In 2005, the coordinator of UNESCO’s Network of Water Anthropology called for an increase in studies of how various peoples think about and use water, as necessary to develop more sustainable forms of water management. Anthropologists have responded by expanding research and education in this vital area, and participating in important interdisciplinary conversations with environmental scientists, geographers, political scientists, human rights activists and others.

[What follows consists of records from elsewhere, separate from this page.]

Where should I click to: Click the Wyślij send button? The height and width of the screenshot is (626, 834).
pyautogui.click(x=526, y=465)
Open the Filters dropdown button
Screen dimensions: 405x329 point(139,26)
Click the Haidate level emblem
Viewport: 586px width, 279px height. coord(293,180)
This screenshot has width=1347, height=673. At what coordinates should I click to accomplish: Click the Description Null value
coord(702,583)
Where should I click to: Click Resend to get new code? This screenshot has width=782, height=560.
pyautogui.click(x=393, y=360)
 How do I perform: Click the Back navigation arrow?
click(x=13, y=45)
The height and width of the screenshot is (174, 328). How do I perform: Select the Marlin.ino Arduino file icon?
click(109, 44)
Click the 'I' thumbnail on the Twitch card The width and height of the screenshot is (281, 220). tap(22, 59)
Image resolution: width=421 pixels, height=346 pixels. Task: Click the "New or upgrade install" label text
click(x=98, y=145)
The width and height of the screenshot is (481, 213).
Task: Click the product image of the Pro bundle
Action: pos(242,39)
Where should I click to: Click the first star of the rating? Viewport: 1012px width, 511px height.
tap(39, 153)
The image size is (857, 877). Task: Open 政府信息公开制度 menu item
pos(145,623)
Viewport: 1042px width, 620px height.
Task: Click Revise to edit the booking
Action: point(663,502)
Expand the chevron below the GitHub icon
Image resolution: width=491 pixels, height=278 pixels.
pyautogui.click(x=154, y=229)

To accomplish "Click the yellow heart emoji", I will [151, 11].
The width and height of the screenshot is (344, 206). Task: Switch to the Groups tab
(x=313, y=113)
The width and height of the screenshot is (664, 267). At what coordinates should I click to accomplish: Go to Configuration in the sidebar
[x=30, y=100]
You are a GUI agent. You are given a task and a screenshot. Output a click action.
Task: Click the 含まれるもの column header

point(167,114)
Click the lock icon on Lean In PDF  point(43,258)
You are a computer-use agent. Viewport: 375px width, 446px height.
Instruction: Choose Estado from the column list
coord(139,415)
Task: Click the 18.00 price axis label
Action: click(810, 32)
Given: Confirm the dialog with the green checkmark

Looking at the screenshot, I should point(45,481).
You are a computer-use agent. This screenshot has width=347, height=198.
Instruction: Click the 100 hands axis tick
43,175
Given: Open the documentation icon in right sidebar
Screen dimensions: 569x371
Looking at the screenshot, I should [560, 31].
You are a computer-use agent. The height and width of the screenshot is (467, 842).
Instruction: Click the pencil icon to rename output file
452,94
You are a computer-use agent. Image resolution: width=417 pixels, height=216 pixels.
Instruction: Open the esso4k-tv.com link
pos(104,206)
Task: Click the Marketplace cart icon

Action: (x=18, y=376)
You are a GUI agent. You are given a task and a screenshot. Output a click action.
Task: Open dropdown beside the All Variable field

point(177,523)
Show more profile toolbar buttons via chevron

It is within this framework that Anthropology News seeks contributions for our January 2010 thematic issue on the anthropology of water—to highlight ongoing conversations about communities’ changing relationships with and around water, across time and place. Such work is crucial not only to assess the implications of floods, droughts and water rights conflicts today, but also the ways in which water has always—and everywhere—been a mediated resource. Proposed articles may address a variety of issues related to this theme, including (but not limited to):
- Formal and informal water management practices
- Sociocultural, political and institutional aspects of water governance
- Perceptions of and values attributed to water
- Belief and value systems informing water use
- Local water toponomy and cosmology
- Water access and power relationships
- Water safety and public health
- Climate change and population displacement
- Water-related technologies
- Fishing and agricultural industries
- Marine archaeology
To participate, email a 300-word abstract and 50-100-word biosketch to editor Dinah Winnick by September 21. Photo essay proposals are also welcome. Selected authors will be asked to submit commentaries of 1000-1400 words or shorter pieces for other article types.